Task to complete: Please return every line in the following data that includes the string "arrow".

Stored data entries
....................

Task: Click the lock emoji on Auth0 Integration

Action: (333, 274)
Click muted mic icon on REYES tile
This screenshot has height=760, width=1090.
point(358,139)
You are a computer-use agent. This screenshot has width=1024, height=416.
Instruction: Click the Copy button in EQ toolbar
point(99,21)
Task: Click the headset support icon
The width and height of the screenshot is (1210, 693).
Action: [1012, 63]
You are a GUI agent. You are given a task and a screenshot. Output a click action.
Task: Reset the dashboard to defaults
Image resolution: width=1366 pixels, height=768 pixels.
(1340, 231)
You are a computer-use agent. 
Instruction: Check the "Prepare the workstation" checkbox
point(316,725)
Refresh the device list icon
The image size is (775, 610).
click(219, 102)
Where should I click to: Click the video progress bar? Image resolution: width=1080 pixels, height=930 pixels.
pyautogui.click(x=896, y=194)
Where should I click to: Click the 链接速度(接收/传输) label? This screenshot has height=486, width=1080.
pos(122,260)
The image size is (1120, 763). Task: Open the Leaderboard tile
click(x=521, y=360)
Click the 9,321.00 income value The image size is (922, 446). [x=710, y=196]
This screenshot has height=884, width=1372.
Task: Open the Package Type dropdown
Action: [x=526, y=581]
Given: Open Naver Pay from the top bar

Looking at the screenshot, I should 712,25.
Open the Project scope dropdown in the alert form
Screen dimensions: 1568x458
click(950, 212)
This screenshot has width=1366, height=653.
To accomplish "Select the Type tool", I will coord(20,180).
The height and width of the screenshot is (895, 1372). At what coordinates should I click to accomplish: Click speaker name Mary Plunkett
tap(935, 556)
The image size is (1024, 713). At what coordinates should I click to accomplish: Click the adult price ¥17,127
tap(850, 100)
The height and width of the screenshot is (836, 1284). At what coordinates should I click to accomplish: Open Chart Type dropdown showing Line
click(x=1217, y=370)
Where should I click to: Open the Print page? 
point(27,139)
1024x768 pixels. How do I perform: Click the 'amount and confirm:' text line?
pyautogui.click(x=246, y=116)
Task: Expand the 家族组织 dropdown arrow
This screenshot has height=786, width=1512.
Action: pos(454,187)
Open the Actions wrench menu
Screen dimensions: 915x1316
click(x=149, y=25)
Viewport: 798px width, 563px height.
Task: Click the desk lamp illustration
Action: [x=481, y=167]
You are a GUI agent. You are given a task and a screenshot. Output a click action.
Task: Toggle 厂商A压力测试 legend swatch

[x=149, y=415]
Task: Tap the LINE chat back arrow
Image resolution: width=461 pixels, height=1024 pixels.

....................

Exercise result:
Task: Expand the 家族组织 dropdown arrow
Task: Tap the LINE chat back arrow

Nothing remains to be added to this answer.